Corresponding with this traditional versus modern clash in manufacturing, the current perceptions of the throwing star differ from their origins. Unlike their revere today, the stars were thought expendable by Samurai warriors hence haven’t been preserved over time. Current replicas do however resemble the originals, thanks to the ready availability of carbon steel from which they could be made has increased due to its wide array of uses.

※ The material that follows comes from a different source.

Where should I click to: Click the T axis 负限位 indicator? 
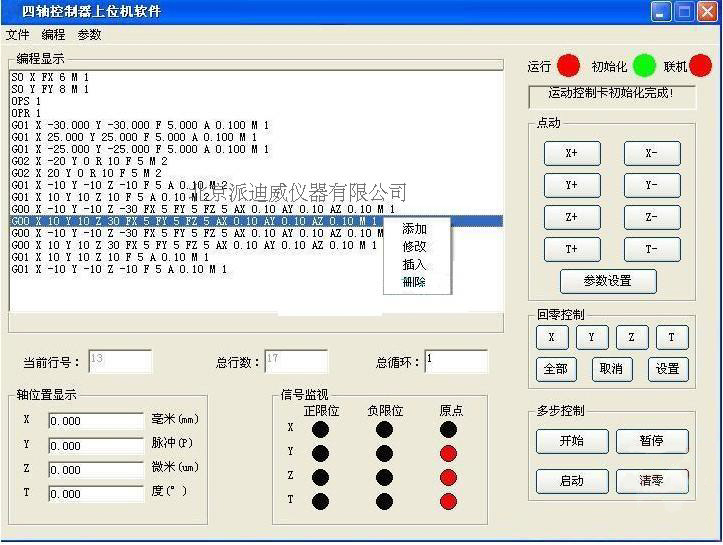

It’s purpose of course has changed over time. Contrary to popular belief, shuriken were not primarily intended as a killing weapon, Shuriken were primarily used to cause either nuisance or distraction. Targets were primarily the eyes, face, hands, or feet—the areas most exposed under armor. The shuriken would sometimes be thrown in a way that cuts the opponent and becomes lost, later causing the opponent to believe that they were cut by an invisible swordsman.
Shuriken, were also used in other innovative ways; they might be wrapped in fuse to be lit and thrown to cause fire , embedded in the ground injuring those who stepped on them, or wrapped in a cloth soaked in poison and lit to cover an area with a cloud of poisonous smoke. There are reports of shuriken being coated with poison, while other reports indicate that shuriken may have been buried in dirt or animal feces to cause a then-incurable tetanus infection.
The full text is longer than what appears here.